Um editorial de um veículo de comunicação criticou a gestão fiscal do governo atual, afirmando que a irresponsabilidade levou as contas públicas a um risco elevado. A análise aponta que o aumento da dívida em quatro anos é insustentável, sem que haja um período de pandemia como justificativa.
Segundo a publicação, houve predominância de gastos no governo do presidente Luiz Inácio Lula da Silva. O texto menciona que o Produto Interno Bruto (PIB) cresceu 2,7% ao ano entre 2023 e 2026. A análise considera que o desempenho do último ano do mandato demonstra a insustentabilidade de um crescimento baseado em despesas governamentais.
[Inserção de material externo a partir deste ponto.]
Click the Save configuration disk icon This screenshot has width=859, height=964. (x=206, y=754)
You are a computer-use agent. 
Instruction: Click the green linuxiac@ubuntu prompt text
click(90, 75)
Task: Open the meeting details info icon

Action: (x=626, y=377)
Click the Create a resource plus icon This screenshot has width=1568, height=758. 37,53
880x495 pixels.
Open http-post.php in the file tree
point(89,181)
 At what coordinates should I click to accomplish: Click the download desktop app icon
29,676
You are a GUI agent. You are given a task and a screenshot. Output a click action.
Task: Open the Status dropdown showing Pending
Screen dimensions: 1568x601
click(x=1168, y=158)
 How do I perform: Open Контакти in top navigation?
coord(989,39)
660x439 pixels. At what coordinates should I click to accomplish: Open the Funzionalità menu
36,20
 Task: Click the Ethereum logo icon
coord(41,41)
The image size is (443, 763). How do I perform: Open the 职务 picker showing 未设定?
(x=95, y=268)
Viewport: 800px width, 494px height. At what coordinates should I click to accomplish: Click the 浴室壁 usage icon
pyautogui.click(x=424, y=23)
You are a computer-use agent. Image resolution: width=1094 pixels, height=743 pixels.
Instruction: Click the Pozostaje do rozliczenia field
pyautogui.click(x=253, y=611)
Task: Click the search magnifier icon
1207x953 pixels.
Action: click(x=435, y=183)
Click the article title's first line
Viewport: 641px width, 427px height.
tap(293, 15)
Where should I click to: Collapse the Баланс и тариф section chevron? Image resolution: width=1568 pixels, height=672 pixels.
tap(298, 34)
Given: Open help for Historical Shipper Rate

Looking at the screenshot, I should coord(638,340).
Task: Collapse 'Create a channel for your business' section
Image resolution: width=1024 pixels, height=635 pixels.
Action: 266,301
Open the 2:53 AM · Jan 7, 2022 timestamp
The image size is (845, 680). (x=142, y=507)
O editorial alerta que a manutenção de juros reais altos pode levar o país a uma recessão, caso não haja contenção fiscal. Para evitar uma crise fiscal, o vencedor da eleição deve apresentar um plano de redução contínua de despesas federais a partir de janeiro de 2027.
O jornal defende que a União deve gerar superávits primários de no mínimo 2% do PIB, o que equivale a R$ 260 bilhões, nos primeiros anos de correção. A publicação adverte que atalhos fiscais ou interferências na autonomia do Banco Central podem causar alta no câmbio e na inflação.